SET TASK:
Rewrite the lines of the listing from the line with "Task: Open the Chat 24/7 side widget" to the line with "Action: point(265,94)" as a JSON list of strings, one string per line, and omit blank lines.

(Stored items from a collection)
▶

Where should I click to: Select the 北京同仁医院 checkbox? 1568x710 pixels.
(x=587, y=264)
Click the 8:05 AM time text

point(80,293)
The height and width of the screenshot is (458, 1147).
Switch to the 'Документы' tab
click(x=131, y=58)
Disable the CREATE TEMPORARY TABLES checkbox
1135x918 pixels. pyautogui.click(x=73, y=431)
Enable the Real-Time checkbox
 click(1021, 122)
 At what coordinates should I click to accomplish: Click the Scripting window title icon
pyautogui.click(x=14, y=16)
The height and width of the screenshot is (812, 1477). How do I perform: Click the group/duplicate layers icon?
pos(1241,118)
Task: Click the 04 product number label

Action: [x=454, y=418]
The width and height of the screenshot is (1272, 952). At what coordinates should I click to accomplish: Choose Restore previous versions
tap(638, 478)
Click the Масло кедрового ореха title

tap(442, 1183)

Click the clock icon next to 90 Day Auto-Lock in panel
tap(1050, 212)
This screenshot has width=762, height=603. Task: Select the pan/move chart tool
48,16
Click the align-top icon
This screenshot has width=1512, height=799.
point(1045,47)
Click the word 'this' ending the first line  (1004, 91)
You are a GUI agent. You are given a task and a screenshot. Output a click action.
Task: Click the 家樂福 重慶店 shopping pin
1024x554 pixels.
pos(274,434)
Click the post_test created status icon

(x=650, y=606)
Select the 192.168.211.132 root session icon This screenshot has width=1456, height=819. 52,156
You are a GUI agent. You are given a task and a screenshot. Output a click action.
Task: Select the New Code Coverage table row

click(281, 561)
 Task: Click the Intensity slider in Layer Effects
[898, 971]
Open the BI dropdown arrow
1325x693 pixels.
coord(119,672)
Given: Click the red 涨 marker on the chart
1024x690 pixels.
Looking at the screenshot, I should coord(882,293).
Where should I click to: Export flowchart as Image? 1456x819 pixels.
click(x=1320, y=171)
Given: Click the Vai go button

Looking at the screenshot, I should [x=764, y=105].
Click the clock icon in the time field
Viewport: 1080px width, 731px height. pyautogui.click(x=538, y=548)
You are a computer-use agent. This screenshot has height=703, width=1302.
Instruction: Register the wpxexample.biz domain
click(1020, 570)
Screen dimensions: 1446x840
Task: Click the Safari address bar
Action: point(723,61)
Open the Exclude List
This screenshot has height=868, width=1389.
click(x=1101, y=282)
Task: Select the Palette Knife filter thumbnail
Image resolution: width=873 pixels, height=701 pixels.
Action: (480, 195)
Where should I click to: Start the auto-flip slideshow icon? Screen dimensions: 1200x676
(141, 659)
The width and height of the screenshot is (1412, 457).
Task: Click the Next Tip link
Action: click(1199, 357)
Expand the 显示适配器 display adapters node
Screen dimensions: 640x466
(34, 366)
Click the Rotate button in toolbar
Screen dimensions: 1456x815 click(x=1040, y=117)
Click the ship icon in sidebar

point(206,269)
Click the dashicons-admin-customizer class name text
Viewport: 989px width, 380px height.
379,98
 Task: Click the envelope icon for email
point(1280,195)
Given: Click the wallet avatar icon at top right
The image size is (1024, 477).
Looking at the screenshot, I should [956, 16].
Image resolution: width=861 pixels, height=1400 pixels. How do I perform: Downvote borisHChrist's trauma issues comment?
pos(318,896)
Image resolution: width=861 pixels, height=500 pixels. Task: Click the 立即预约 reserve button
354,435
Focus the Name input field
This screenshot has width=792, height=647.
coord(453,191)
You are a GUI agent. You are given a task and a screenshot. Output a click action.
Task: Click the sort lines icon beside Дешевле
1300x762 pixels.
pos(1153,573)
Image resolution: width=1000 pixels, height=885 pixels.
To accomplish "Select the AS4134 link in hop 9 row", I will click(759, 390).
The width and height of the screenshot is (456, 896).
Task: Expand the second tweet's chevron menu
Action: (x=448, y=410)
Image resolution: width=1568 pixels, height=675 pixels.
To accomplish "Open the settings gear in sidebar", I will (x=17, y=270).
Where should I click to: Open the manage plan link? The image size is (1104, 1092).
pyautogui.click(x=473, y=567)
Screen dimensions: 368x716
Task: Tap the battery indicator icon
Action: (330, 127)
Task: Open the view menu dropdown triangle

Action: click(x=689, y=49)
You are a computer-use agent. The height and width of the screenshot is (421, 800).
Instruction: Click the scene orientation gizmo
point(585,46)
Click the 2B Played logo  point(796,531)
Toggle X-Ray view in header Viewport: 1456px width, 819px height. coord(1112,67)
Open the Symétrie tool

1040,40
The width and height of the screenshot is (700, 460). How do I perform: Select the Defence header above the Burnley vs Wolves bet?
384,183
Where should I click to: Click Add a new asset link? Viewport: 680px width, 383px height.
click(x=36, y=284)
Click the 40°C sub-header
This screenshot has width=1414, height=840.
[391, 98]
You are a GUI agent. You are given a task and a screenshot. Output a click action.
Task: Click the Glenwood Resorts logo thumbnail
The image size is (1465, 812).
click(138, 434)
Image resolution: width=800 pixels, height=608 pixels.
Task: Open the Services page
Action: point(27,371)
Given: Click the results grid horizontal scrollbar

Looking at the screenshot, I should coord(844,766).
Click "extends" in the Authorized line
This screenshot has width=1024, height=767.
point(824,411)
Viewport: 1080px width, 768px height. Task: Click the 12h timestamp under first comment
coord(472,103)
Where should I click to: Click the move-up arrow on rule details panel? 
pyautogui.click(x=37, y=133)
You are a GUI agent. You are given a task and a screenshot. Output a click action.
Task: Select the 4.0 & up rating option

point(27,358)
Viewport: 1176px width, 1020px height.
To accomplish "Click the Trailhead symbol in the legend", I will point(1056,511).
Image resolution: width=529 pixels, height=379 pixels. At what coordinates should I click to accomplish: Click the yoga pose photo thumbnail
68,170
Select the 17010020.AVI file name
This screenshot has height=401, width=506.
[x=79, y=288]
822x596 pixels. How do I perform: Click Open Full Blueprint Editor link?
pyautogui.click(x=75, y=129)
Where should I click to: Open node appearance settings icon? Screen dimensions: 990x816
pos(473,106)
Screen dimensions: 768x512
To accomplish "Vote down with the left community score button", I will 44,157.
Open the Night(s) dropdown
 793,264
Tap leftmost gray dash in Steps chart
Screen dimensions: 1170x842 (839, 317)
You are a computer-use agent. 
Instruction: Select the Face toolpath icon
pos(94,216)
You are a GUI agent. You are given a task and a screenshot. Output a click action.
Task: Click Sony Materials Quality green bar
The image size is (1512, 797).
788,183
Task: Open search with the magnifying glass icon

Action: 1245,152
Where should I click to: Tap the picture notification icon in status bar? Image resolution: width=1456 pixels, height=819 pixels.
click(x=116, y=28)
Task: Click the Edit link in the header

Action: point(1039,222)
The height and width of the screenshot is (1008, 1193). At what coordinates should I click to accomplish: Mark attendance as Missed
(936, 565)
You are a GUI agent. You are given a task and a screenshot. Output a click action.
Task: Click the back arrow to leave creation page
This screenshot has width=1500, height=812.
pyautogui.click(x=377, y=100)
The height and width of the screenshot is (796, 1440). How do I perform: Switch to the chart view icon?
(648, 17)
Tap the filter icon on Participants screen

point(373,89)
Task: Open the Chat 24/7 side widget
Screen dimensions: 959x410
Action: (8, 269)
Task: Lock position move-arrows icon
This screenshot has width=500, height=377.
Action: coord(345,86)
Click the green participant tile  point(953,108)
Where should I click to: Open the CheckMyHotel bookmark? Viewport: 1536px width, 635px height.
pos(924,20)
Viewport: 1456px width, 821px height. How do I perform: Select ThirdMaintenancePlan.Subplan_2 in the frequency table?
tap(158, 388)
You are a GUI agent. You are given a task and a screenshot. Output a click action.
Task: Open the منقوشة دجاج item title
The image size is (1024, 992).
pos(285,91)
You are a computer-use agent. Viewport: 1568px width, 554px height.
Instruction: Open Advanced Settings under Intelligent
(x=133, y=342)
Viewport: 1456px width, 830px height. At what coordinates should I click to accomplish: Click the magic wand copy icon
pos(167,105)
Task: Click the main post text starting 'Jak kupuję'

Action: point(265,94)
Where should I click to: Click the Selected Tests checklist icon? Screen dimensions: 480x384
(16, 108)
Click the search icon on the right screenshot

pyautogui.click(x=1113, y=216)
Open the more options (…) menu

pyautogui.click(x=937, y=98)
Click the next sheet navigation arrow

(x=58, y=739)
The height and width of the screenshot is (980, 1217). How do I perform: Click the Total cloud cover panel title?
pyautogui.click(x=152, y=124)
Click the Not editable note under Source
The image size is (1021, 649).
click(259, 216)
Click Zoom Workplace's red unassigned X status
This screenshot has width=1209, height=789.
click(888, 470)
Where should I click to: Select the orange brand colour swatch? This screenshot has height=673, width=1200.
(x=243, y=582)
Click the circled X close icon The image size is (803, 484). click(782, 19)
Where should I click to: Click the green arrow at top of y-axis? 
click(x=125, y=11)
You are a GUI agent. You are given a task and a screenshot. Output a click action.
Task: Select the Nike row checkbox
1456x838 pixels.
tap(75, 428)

◀

OUTPUT FOR THIS TASK:
[
  "Task: Open the Chat 24/7 side widget",
  "Screen dimensions: 959x410",
  "Action: (8, 269)",
  "Task: Lock position move-arrows icon",
  "This screenshot has width=500, height=377.",
  "Action: coord(345,86)",
  "Click the green participant tile  point(953,108)",
  "Where should I click to: Open the CheckMyHotel bookmark? Viewport: 1536px width, 635px height.",
  "pos(924,20)",
  "Viewport: 1456px width, 821px height. How do I perform: Select ThirdMaintenancePlan.Subplan_2 in the frequency table?",
  "tap(158, 388)",
  "You are a GUI agent. You are given a task and a screenshot. Output a click action.",
  "Task: Open the منقوشة دجاج item title",
  "The image size is (1024, 992).",
  "pos(285,91)",
  "You are a computer-use agent. Viewport: 1568px width, 554px height.",
  "Instruction: Open Advanced Settings under Intelligent",
  "(x=133, y=342)",
  "Viewport: 1456px width, 830px height. At what coordinates should I click to accomplish: Click the magic wand copy icon",
  "pos(167,105)",
  "Task: Click the main post text starting 'Jak kupuję'",
  "Action: point(265,94)"
]